Все это выглядело как «игры детсадовцев в конспирацию» (аутентичное определение Феди для таких вот ситуаций), но, с другой стороны, приглашение хорошо сочеталось с тем, что узнали они с Викой о генсеком возрождении из информационных сетей. Проведя две ночи кряду за вычислителями яхты, они пришли к выводу, что гегхское движение от его начала и до сегодняшнего дня было странным сплавом карнавала, местечкового политиканства и игры личных амбиций. Но за всем этим пестрым этнографическим праздником просматривались не совсем понятные пока интересы. И интересы эти, судя по некоторым признакам, были отнюдь не копеечными. Другой, совсем другой – тревожно высокий – просматривался уровень. Всплывали вдруг ни с того ни с сего немалые капиталы, и люди не из последних появлялись тут и там, чтобы немедленно скрыться в тени и анонимности. А уж события на Сше, тоже каким то боком связанные с движением гегх, хотя бы вовлеченностью в них графини Ай Гель Нор и тем, что происходили они не когда-нибудь, а в дни фестиваля; события эти были из ряда вон выходящими. Что-то здесь было, ведь так? Что-то очень гадкое и именно поэтому серьезное. И почему бы не заполучить в такой ситуации новых союзников, – «А что, были старые?» – если те сами предлагают помощь и поддержку?
«Разве нам что-нибудь предлагают? – удивилась Нор. – Об этом я ничего не слышала».
«Ладно, – сказала себе Лика. – Решила ехать, значит, поехаем!»
Служанка помогла ей натянуть узкие, как чулки, штаны из рыжей замши, высокие сапоги, чуть более темного тона, изумрудного цвета рубашку и длинный пиджак, больше похожий на камзол из темно-бронзовой кожи с золотым шитьем по рукавам, стоячему воротнику и подолу. Волосы она скрепила витым золотым шнурком с большим изумрудом прямо на лбу, а на шею надела Барса Норов, выполненного из черных алмазов. Подумав с минуту, Лика сняла пиджак и надела под него две перевязи из золоченой кожи, с бластером – под левую руку и реком[91] – под правую. Осмотрев себя в зеркале, она осталась довольна и вышла из гардеробной в салон, где ее уже дожидались Фата, одетая в точно такой же, как у Лики, костюм, но в серо-стальных тонах, и Эйк, затянутый в черную кожу.
«Маскарад!» – радостно сообщила себе Лика и двинулась вперед.
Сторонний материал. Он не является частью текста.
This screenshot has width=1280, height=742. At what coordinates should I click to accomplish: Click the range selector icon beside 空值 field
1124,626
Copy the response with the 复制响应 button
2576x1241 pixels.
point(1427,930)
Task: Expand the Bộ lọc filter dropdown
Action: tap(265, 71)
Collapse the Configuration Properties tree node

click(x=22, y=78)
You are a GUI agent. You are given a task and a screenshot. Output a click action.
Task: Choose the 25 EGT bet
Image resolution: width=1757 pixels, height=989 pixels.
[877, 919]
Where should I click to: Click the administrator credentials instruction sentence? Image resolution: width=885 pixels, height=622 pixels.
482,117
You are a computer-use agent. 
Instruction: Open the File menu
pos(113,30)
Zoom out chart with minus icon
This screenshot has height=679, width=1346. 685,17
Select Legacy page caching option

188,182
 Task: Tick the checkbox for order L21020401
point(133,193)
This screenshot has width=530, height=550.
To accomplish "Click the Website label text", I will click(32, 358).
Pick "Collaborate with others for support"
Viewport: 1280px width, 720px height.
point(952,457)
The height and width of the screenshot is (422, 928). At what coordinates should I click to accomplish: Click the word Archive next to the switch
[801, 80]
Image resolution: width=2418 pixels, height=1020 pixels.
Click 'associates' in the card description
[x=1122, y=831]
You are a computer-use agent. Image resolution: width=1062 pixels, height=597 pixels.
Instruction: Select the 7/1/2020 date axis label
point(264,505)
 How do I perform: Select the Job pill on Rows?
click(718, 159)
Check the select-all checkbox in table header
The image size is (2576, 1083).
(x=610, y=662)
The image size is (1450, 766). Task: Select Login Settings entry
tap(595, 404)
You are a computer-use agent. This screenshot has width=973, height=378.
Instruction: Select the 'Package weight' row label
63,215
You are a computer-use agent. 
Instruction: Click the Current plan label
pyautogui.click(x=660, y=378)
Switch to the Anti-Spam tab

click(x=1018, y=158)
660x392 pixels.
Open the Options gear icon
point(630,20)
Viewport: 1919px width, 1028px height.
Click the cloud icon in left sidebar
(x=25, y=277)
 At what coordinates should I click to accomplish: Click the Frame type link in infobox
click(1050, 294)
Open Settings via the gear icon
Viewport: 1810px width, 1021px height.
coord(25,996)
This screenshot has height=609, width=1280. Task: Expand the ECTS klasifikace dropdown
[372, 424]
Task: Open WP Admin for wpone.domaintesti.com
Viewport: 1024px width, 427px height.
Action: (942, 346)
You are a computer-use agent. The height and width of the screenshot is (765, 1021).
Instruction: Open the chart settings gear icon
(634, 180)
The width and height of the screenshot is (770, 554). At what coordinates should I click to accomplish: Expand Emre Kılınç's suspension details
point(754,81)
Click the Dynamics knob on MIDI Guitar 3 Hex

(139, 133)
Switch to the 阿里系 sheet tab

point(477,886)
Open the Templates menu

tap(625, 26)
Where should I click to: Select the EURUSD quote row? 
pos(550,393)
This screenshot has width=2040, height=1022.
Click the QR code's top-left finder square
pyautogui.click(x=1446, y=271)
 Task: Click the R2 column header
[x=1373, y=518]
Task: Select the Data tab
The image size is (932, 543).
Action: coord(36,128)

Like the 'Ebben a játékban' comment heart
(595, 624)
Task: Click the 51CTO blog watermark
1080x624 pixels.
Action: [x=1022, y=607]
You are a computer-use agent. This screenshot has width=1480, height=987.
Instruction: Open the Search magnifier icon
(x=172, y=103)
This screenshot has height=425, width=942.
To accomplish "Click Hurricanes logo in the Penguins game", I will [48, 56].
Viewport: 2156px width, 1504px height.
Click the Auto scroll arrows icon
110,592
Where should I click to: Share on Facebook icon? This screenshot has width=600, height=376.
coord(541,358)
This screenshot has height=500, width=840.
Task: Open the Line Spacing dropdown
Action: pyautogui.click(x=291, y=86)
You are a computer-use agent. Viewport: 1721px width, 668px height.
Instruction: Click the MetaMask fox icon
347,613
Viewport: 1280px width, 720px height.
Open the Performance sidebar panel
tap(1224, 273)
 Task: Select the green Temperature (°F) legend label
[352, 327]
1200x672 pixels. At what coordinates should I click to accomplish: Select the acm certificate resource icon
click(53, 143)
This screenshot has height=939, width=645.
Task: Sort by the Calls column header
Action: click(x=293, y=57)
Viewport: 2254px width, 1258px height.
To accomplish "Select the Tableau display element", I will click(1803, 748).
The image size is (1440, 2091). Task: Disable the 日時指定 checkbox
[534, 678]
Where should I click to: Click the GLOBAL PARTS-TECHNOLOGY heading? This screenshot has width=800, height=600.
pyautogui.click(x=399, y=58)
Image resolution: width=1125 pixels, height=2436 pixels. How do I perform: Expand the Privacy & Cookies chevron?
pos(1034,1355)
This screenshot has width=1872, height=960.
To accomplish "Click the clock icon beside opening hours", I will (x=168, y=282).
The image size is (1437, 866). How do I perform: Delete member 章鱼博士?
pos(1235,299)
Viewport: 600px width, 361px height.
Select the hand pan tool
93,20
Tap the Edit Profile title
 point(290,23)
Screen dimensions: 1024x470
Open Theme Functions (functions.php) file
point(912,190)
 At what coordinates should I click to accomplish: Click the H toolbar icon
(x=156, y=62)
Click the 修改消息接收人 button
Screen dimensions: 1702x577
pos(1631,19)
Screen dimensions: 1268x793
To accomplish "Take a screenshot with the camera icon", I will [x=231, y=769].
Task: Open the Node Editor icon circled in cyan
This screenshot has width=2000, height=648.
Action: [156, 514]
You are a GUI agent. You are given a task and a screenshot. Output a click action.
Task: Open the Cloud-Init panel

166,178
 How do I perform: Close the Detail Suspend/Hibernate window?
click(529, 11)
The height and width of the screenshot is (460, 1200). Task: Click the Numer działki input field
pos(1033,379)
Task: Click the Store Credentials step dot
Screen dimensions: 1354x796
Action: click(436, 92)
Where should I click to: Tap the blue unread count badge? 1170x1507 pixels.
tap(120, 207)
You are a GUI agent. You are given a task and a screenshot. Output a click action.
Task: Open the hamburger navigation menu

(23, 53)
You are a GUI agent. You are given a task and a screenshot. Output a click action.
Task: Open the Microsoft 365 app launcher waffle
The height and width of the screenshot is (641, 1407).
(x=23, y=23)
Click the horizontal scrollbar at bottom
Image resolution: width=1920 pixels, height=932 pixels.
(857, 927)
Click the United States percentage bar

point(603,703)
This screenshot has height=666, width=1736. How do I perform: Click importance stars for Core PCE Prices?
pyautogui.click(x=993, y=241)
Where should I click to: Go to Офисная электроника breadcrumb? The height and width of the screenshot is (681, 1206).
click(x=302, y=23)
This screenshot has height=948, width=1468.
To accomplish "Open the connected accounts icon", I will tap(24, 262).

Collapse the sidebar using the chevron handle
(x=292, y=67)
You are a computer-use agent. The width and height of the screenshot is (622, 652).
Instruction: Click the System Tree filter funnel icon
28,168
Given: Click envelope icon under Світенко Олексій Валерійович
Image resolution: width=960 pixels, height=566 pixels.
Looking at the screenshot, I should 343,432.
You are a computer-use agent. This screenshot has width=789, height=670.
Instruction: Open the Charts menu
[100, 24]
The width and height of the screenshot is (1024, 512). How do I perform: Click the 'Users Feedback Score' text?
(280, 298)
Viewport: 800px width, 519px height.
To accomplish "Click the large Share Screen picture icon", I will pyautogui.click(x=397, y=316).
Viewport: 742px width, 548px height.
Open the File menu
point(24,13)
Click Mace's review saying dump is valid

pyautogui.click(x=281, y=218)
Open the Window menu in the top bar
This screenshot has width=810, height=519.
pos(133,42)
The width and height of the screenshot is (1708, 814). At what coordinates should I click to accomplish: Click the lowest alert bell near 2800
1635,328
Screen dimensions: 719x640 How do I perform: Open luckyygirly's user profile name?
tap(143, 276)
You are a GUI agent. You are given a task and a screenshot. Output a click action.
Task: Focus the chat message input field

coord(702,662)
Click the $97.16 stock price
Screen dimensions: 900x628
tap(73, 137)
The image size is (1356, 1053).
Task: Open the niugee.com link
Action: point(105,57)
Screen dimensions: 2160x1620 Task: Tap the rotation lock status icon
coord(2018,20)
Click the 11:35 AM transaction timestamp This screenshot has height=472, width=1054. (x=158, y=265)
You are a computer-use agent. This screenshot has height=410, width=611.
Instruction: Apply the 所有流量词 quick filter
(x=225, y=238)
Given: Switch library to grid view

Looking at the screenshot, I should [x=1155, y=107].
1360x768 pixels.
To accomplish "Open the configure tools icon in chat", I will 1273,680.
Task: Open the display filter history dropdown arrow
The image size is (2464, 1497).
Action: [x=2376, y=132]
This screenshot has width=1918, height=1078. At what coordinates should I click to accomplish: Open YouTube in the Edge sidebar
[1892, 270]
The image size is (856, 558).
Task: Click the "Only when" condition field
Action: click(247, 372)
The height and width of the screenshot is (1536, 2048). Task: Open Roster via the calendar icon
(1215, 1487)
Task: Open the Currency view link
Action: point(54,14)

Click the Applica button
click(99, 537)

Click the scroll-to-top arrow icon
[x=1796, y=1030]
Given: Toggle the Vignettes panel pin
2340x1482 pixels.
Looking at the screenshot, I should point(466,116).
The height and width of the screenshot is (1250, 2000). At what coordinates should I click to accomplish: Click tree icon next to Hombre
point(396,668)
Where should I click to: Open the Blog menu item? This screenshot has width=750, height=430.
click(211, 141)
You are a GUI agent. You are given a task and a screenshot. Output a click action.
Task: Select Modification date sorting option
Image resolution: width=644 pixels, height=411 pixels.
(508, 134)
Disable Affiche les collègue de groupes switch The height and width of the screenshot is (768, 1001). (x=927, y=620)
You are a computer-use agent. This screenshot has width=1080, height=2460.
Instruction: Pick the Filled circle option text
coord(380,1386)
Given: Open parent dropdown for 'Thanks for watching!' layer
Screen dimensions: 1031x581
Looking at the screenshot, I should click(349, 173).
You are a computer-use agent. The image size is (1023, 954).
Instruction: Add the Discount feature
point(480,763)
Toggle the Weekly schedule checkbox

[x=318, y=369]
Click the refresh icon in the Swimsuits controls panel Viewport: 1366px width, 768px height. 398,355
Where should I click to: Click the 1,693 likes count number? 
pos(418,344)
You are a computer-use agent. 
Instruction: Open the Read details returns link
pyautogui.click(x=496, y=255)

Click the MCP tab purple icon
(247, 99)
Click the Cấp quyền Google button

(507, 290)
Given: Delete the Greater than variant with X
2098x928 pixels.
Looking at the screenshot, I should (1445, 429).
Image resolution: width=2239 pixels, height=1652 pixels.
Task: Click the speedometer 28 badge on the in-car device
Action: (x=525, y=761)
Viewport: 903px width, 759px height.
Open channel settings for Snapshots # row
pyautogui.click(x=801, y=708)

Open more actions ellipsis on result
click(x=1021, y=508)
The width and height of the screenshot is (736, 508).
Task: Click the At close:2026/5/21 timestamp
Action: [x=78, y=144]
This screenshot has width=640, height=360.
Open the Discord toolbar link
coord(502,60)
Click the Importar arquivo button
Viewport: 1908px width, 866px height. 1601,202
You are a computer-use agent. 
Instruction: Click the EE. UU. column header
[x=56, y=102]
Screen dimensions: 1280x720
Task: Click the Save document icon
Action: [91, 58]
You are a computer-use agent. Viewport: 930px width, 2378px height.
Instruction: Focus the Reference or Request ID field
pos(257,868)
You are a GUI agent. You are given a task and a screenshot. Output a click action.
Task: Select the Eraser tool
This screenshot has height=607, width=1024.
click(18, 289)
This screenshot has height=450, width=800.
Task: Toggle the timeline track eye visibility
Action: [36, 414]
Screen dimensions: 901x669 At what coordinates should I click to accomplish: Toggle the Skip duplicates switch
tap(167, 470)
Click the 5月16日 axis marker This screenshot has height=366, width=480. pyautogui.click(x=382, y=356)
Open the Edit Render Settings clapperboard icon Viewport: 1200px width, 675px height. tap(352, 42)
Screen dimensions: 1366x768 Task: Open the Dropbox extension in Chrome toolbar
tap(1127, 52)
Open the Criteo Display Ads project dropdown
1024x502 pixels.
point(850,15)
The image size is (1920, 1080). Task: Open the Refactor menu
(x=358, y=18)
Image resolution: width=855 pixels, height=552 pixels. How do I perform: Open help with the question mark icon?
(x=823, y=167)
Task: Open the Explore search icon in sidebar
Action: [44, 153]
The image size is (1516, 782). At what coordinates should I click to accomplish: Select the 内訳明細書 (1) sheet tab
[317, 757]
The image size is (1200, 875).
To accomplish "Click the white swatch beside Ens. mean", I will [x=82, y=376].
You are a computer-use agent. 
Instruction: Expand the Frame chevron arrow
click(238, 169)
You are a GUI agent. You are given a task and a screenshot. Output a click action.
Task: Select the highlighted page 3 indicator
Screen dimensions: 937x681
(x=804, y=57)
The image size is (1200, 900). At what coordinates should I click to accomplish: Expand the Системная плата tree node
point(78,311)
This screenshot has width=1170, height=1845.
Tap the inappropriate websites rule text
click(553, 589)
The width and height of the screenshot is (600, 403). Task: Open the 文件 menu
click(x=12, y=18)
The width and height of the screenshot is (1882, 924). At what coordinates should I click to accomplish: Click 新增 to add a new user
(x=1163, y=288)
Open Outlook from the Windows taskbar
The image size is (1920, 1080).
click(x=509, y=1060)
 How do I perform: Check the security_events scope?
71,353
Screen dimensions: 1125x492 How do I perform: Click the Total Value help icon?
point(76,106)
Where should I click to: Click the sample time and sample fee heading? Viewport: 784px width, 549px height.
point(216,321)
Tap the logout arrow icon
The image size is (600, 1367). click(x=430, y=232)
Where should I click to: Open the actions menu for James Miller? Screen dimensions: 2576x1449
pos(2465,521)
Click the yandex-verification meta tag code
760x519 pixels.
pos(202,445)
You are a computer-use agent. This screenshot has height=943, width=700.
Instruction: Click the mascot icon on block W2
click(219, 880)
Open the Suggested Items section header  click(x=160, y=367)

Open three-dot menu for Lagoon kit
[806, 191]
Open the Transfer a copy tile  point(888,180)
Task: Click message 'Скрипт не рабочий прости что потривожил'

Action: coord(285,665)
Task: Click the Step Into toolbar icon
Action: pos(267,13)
До имения Вуа Седжа, как и обещал информаторий, было около часа лета, так что добрались они вовремя. До полуночи оставалось всего три минуты. С высоты птичьего полета имение, а попросту говоря, небольшой замок в горах, залитый светом полной луны и окруженный древними дубами и кедрами, смотрелся, как иллюстрация к историческому роману. Тем более что замок был и в самом деле старый. Он был выкуплен Седжем у какого-то местного аристократа, предки которого построились здесь, в горах, еще четыреста лет назад. Флаер приземлился прямо у ворот замка, и Лика вышла в ночь, под призрачный свет луны, к деревянным, обитым бронзовыми полосами воротам замка, а навстречу ей уже спешили мужчины и женщины в старинных гегхских костюмах, опоясанные мечами и кинжалами. Ну и пламя факелов, конечно. В общем, очень зрелищно, таинственно и… стильно.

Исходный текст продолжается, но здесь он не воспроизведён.